start EXCERPTED TEXT

Patial Least-Squares (PLS) is a widely used technique in various areas. This package provides a function to perform the PLS regression using the Nonlinear Iterative Partial Least-Squares (NIPALS) algorithm. It consists of a tutorial function to explain the NIPALS algorithm and the way to perform discriminant analysis using the PLS function.
The difference between the total least squares regression and partial least squares regression can be explained as follows:
For given independent data X and dependent data Y, to fit a model
Y = X*B + E
the total least squares regression solves the problem to minimize the error in least squares sense:
J = E'*E
Instead of directly fitting a model between X and Y, the PLS decomposes X and Y into low-dimensional space (so called laten variable space) first:
X = T*P' + E0, and
Y = U*Q' + F0
where P and Q are orthogonal matrices, i.e. P'*P=I, Q'*Q=I, T and U has the same number of columns, a, which is much less than the number of columns of X. Then, a least squares regression is performed between T and U:
U = T*B + F1
At the end, the overall regression model is
Y = X*(P*B*Q') + F
i.e. the overall regression coefficient is P*B*Q'.
The reason to perform PLS instead of total LS regression is that the data sets X and Y may contain random noises, which should be excluded from regression. Decomposing X and Y into laten space can ensure the regression is performed based on most reliable variation. |

end EXCERPTED TEXT

#### EXERCISE INSTRUCTIONS
Can you restate the paragraph in the partial least-squares text above that begins "The reason to perform PLS" more briefly, keeping its main facts?

start PROVIDED INFORMATION

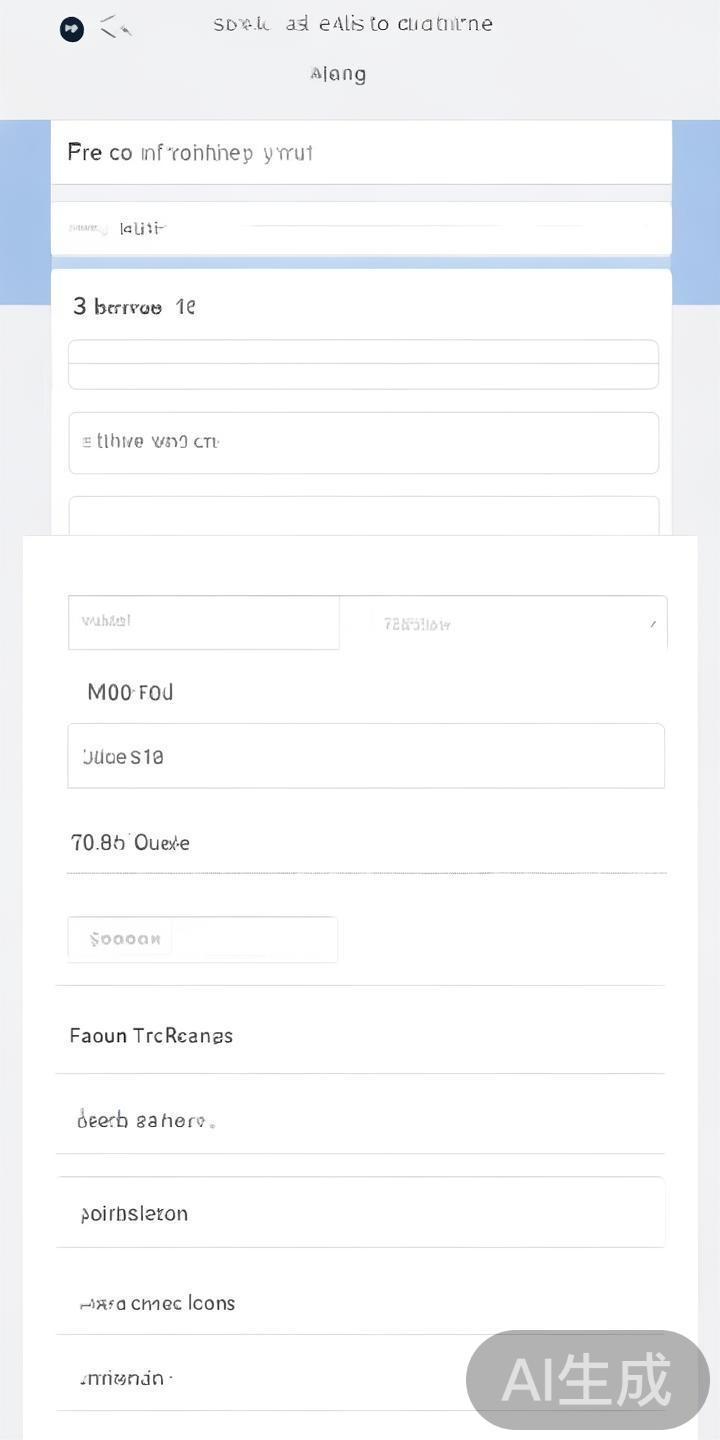Click the "wuhāel" input field
Screen dimensions: 720x1440
coord(204,622)
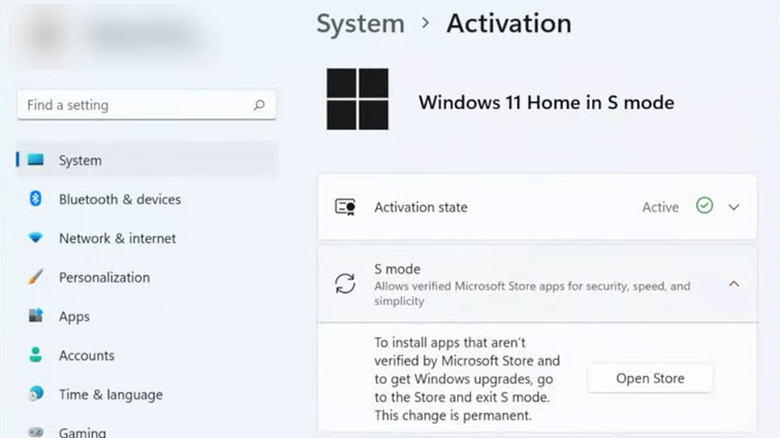Click the Bluetooth & devices icon
The image size is (780, 438).
point(37,199)
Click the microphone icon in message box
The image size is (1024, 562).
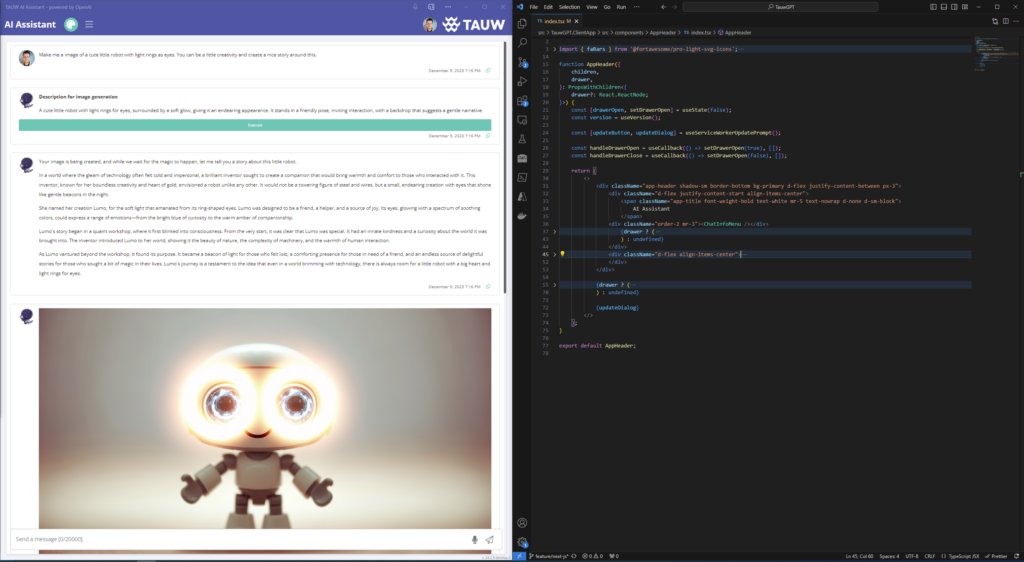[474, 539]
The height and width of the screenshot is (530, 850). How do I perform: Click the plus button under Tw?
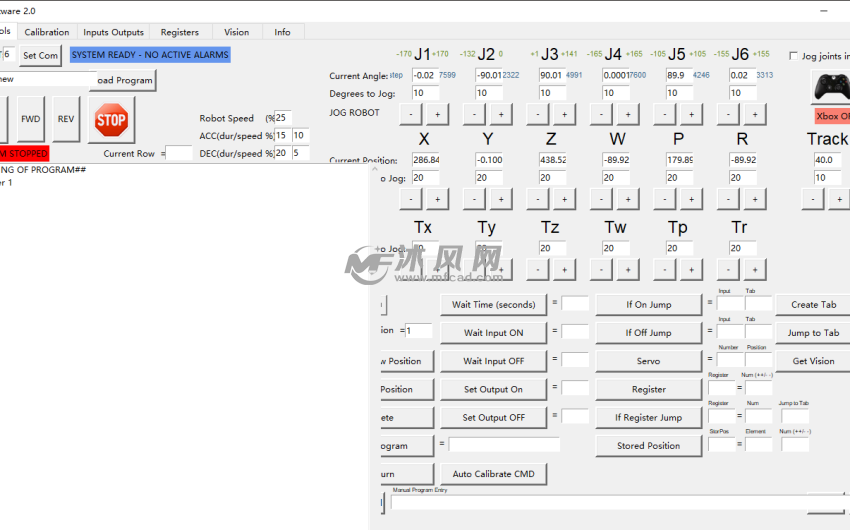(x=627, y=269)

end PROVIDED INFORMATION

#### TASK RESPONSE
PLS is used instead of total least-squares regression because X and Y may contain random noise that should be left out of the regression. Decomposing X and Y into latent space bases the regression on the most reliable variation.